**Extracted data**
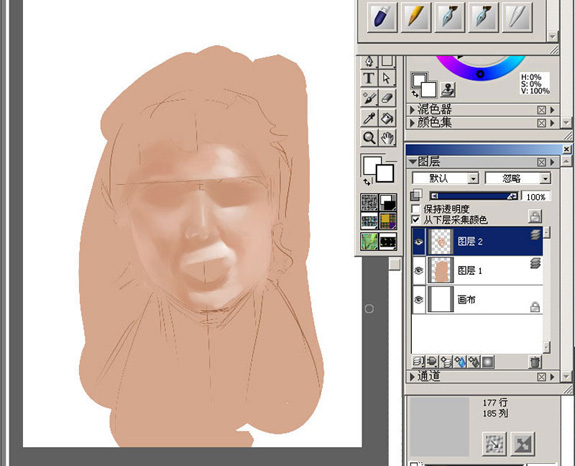Image resolution: width=575 pixels, height=466 pixels.
Task: Pick the Dropper tool
Action: click(x=369, y=118)
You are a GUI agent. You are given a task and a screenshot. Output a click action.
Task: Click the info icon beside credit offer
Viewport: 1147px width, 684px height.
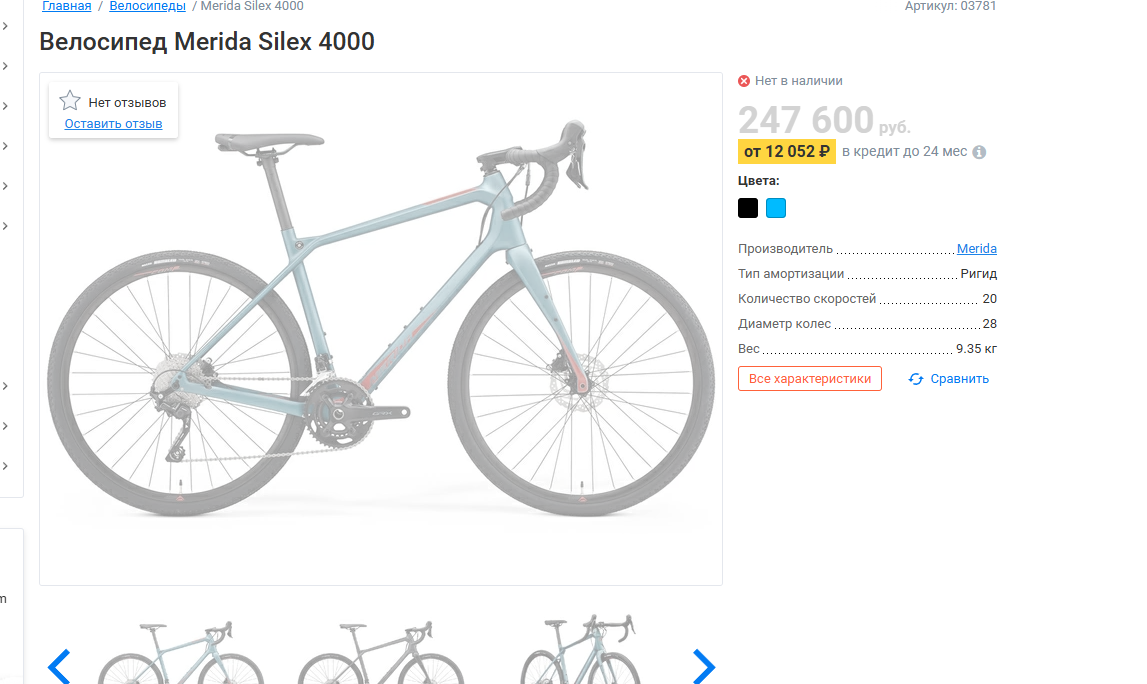tap(979, 152)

**Problem details**
From the line with "Task: Click the info icon beside credit offer" to the final line of the records, inclusive, set down the lines exactly and add nothing; leave every picture out.

**Reply**
Task: Click the info icon beside credit offer
Viewport: 1147px width, 684px height.
tap(979, 152)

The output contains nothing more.